-- THE INPUT start --

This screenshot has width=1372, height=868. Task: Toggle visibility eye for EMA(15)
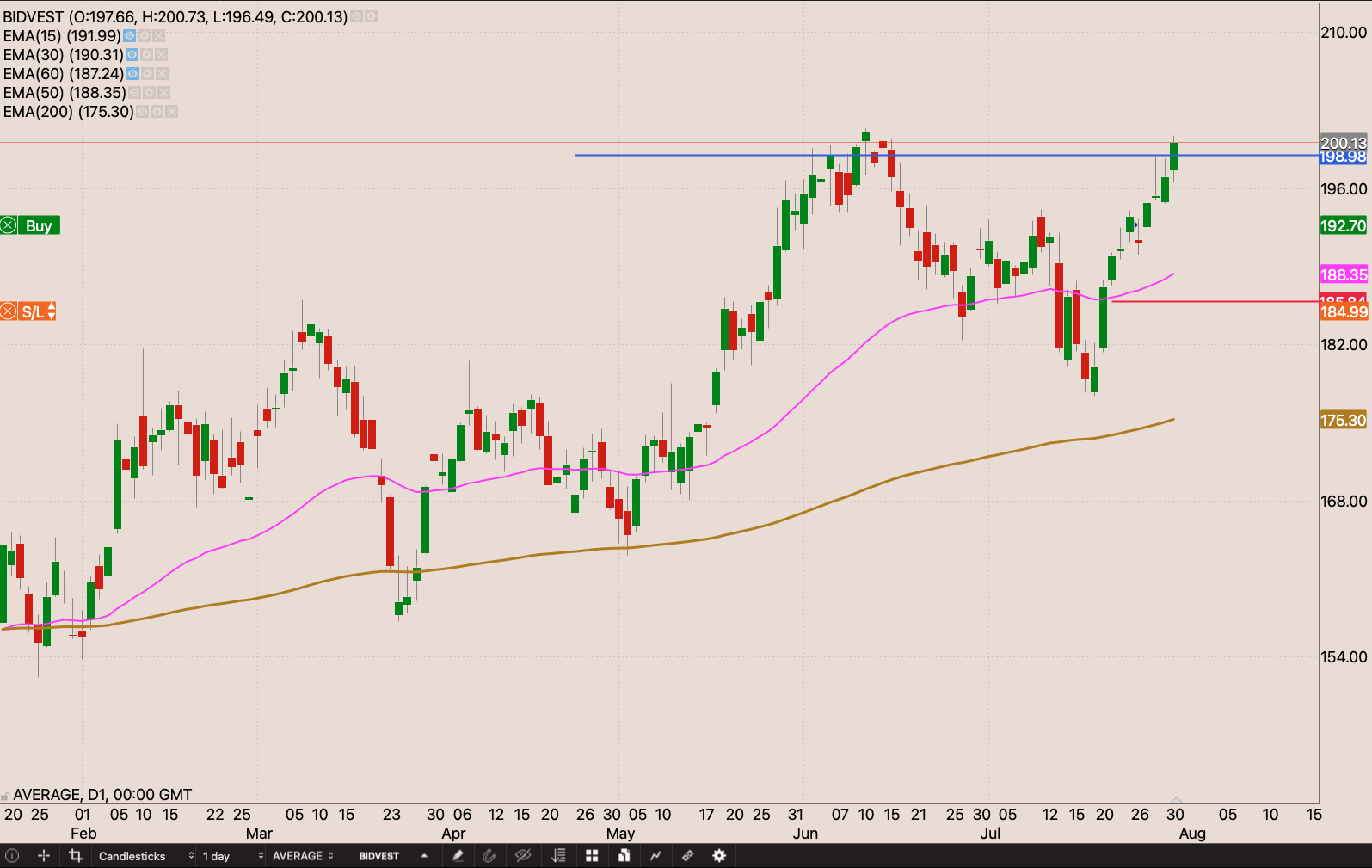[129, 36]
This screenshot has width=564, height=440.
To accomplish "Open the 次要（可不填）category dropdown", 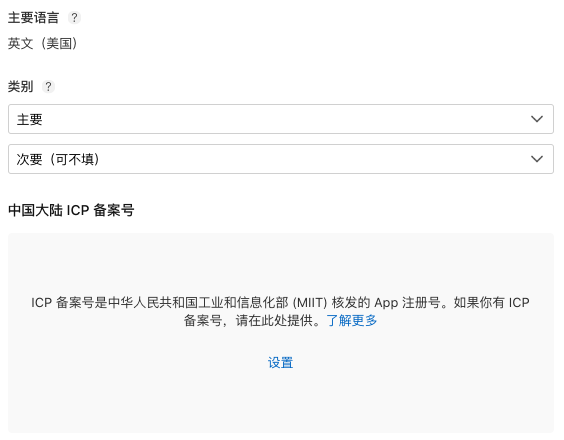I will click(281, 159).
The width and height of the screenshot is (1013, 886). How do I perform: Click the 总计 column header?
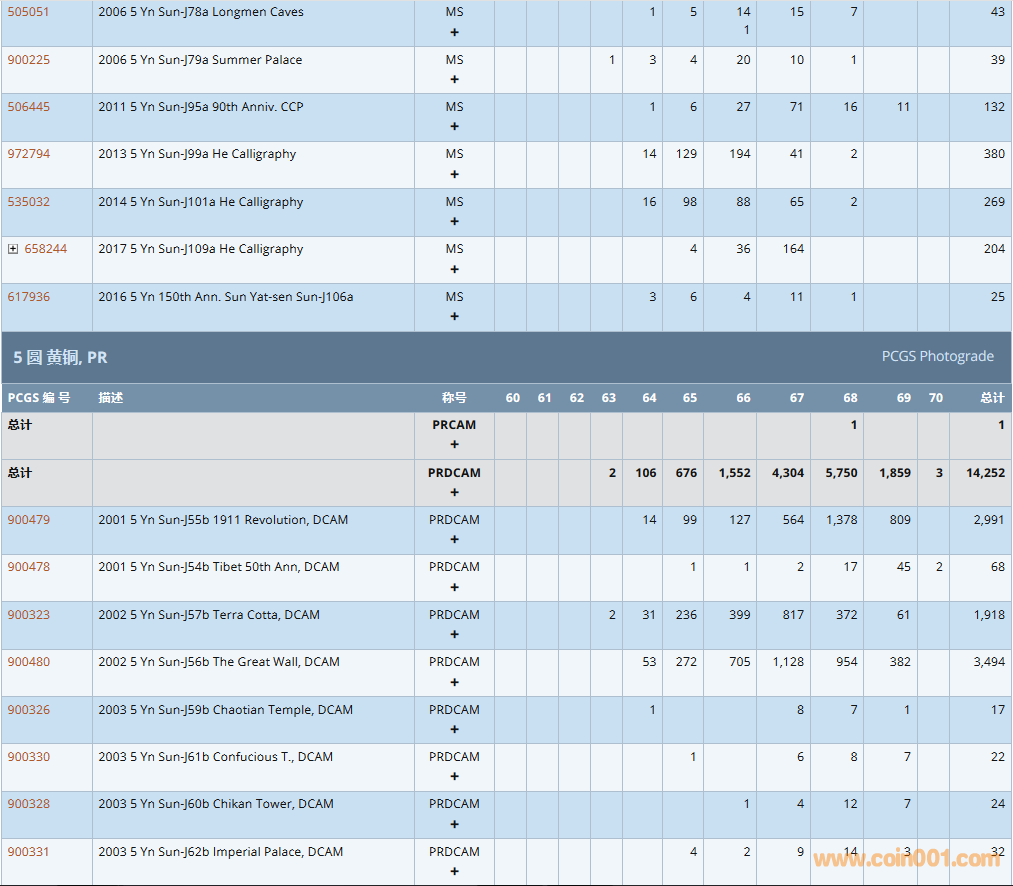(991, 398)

-- THE INPUT end --
-- THE INPUT start --

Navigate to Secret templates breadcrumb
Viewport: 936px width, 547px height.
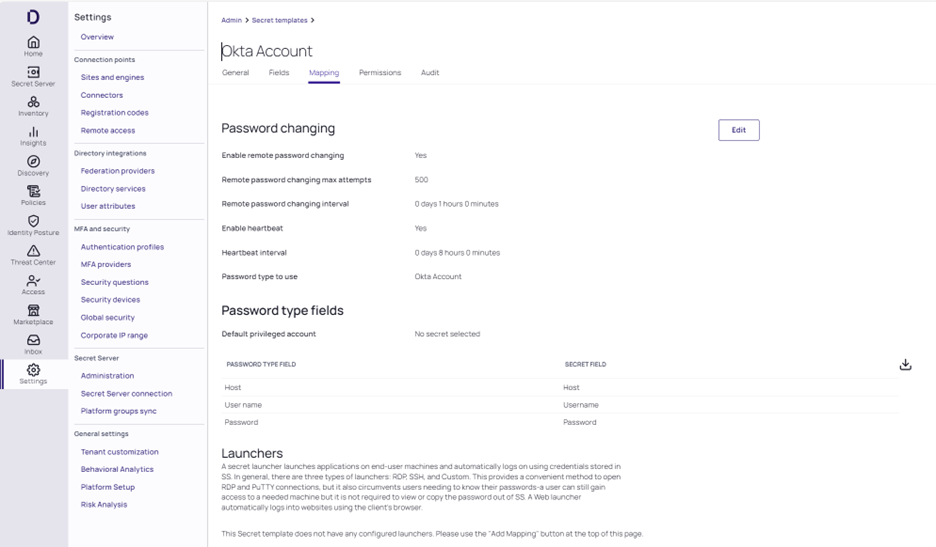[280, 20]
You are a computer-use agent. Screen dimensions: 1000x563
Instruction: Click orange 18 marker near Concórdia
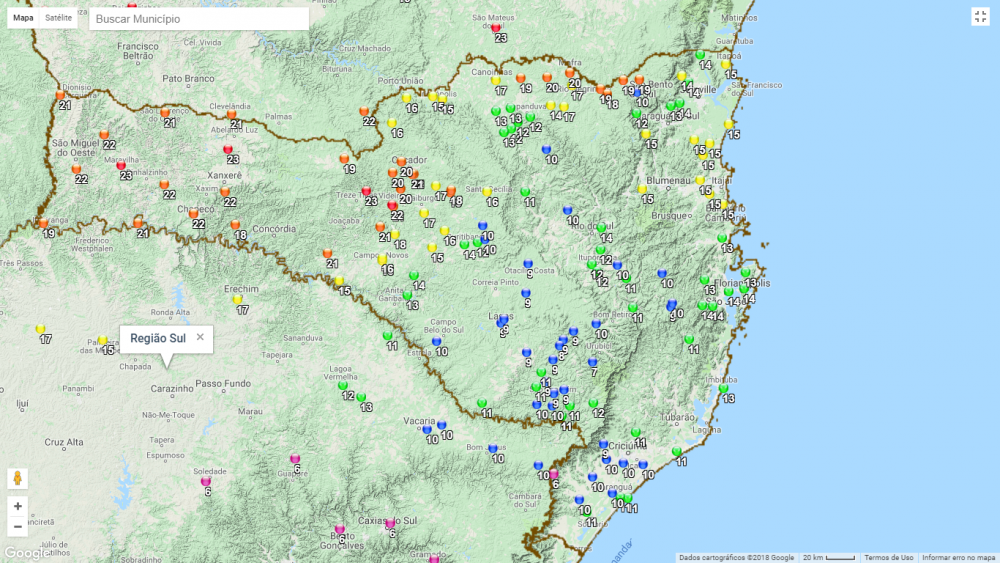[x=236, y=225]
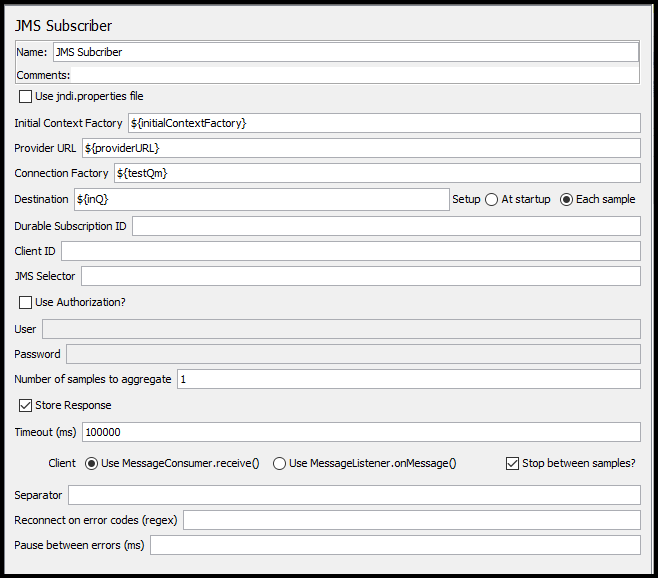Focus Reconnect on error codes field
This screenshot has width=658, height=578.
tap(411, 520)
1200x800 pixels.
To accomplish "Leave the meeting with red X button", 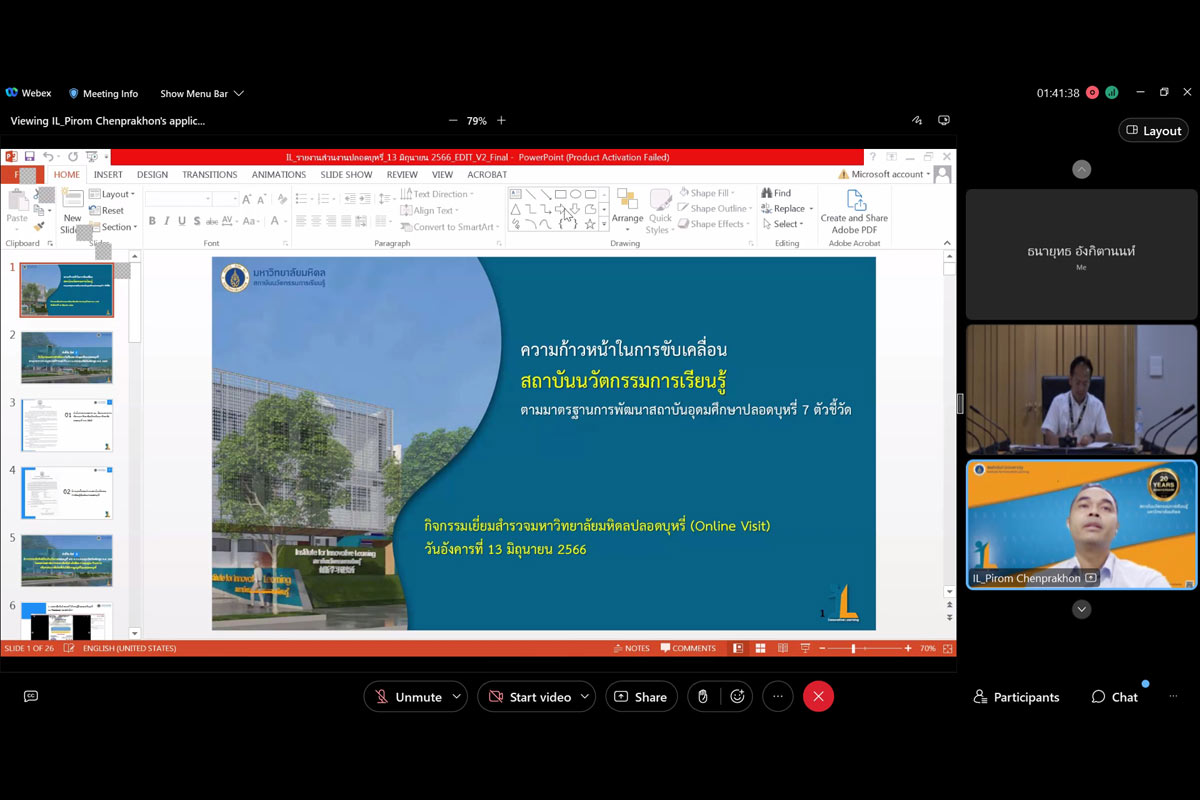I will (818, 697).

-- THE INPUT end --

DIRECTION: Write out the records above, beginning at the line that contains "Navigate to Secret templates breadcrumb" and stopping after the line that contains "tap(411, 520)", with both of those lines included. Leave the pictures out of your answer.

EXERCISE ANSWER:
Navigate to Secret templates breadcrumb
Viewport: 936px width, 547px height.
[280, 20]
You are a computer-use agent. Screen dimensions: 1000x563
Instruction: Click orange 18 marker near Concórdia
[x=236, y=225]
Focus Reconnect on error codes field
This screenshot has width=658, height=578.
tap(411, 520)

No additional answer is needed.